Volume 44, Number 16 · October 23, 1997

The Heart of the Matter

By James M. McPherson
Slavery and the American West: The Eclipse of Manifest Destiny and the Coming of the Civil War
by Michael A. Morrison

University of North Carolina Press, 396 pp., $49.95

Days of Defiance: Sumter, Secession, and the Coming of the Civil War
by Maury Klein

Knopf, 496 pp., $30.00

Behind the Lines in the Southern Confederacy
by Charles W. Ramsdell

Louisiana State University Press, 156 pp., $11.95 (paper)

The Confederate War
by Gary W. Gallagher

Harvard University Press, 218 pp., $24.95

Two issues that have generated the most animated debates among historians of the American Civil War are the causes of the war and the causes of Confederate defeat. Indeed, these are among the most important questions in all of American history. If the war had never happened, or if it had occurred but the Confederacy had won its independence, the United States would be an incalculably different country today.
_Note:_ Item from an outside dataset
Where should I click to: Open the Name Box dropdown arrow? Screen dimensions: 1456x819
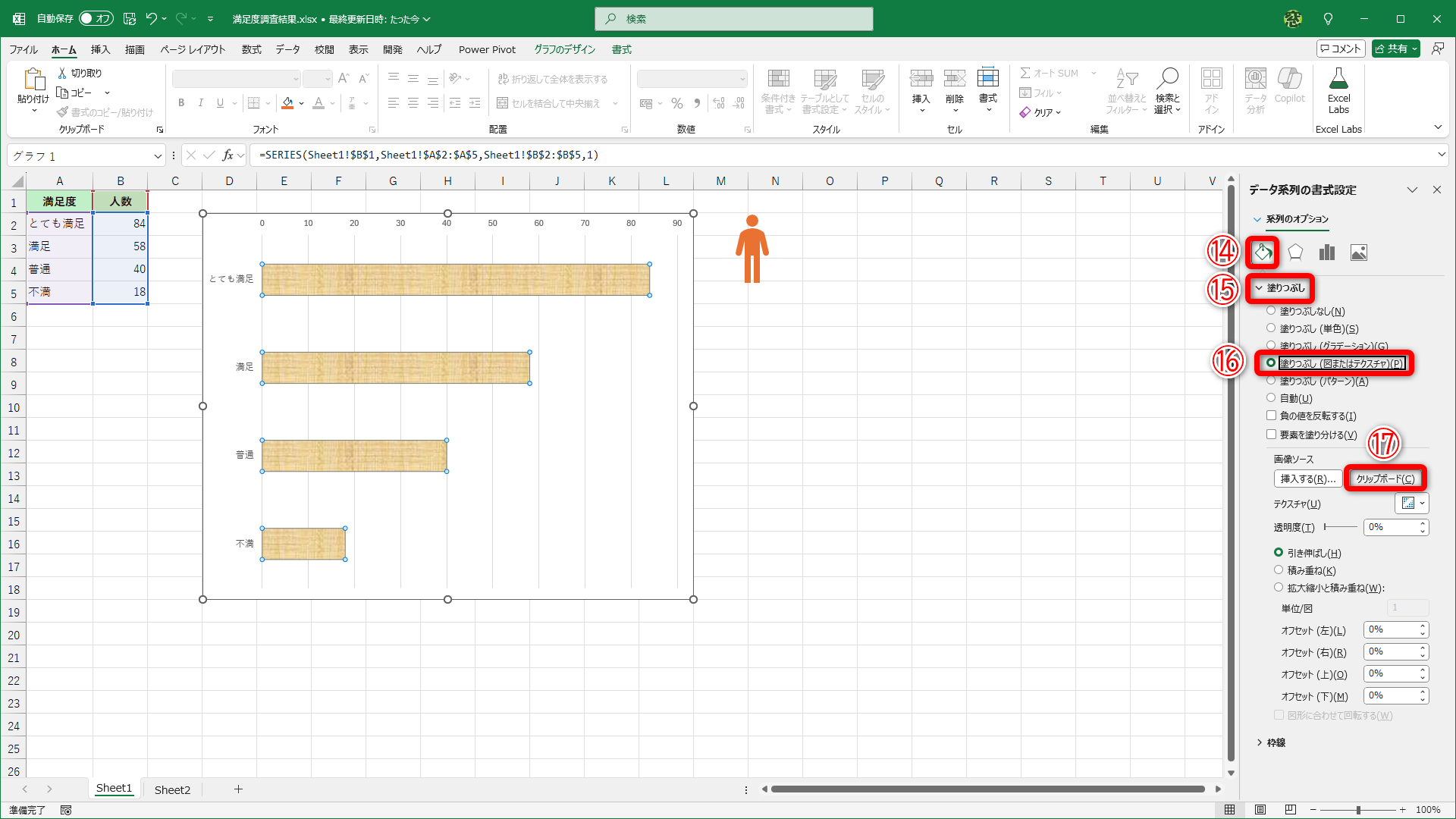click(158, 155)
As Mark Twain put it a few years after Appomattox, the war 'uprooted institutions that were centuries old, changed the politics of a people, transformed the social life of half the country, and wrought so profoundly upon the entire national character that the influence cannot be measured short of two or three generations.'[1] Five generations later, historians are still trying to measure its influence and explain its origins and outcome.